**Task description**
The response must consist of the lines from the one holding "Open Setting up" through the final line of the entries, given again exactly and without any pictures.

**Stored items**
---+---

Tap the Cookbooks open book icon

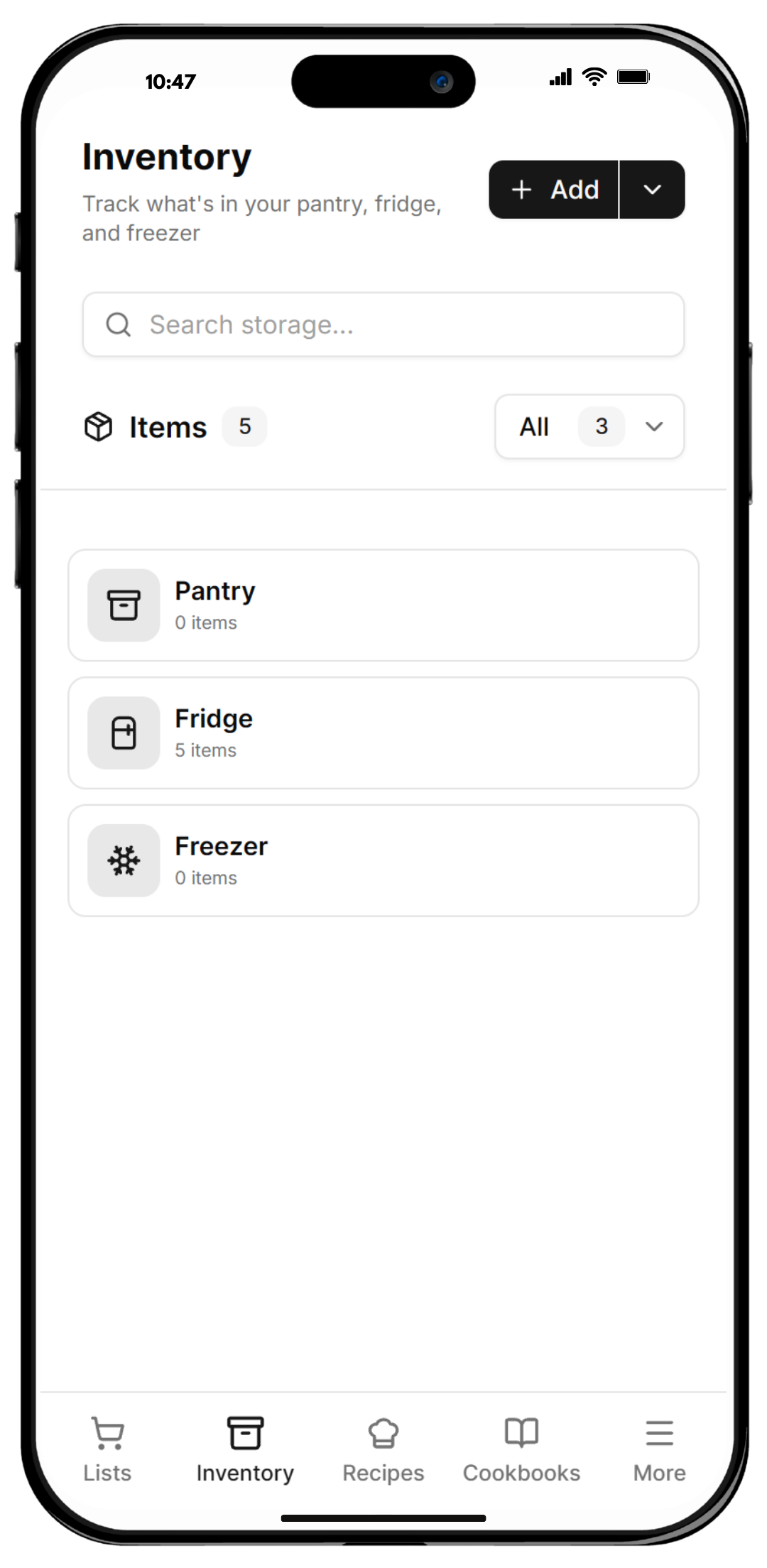click(x=521, y=1433)
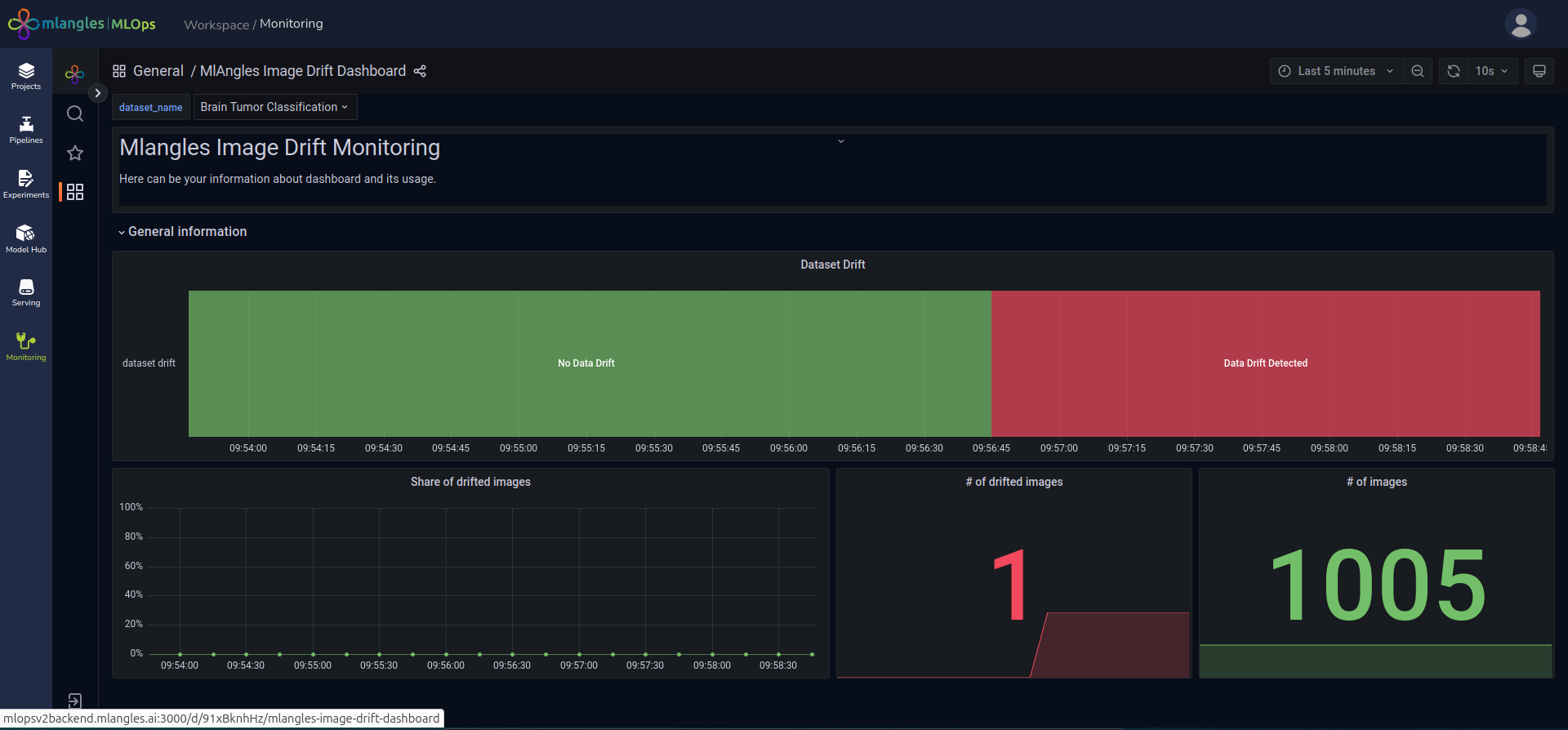Screen dimensions: 1568x730
Task: Open starred dashboards via star icon
Action: (x=75, y=154)
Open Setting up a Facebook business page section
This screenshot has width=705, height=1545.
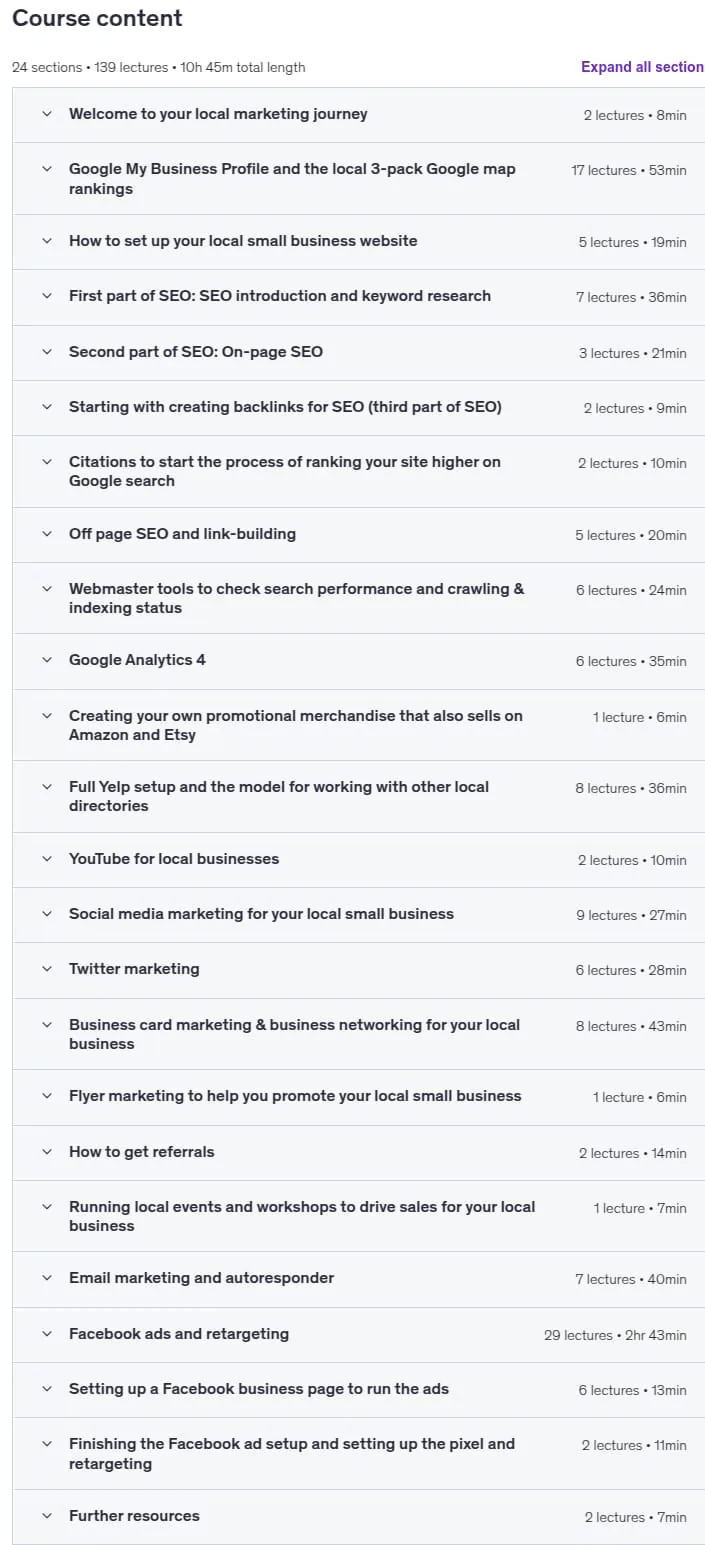pyautogui.click(x=259, y=1389)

---+---

**Task answer**
Open Setting up a Facebook business page section
This screenshot has width=705, height=1545.
pyautogui.click(x=259, y=1389)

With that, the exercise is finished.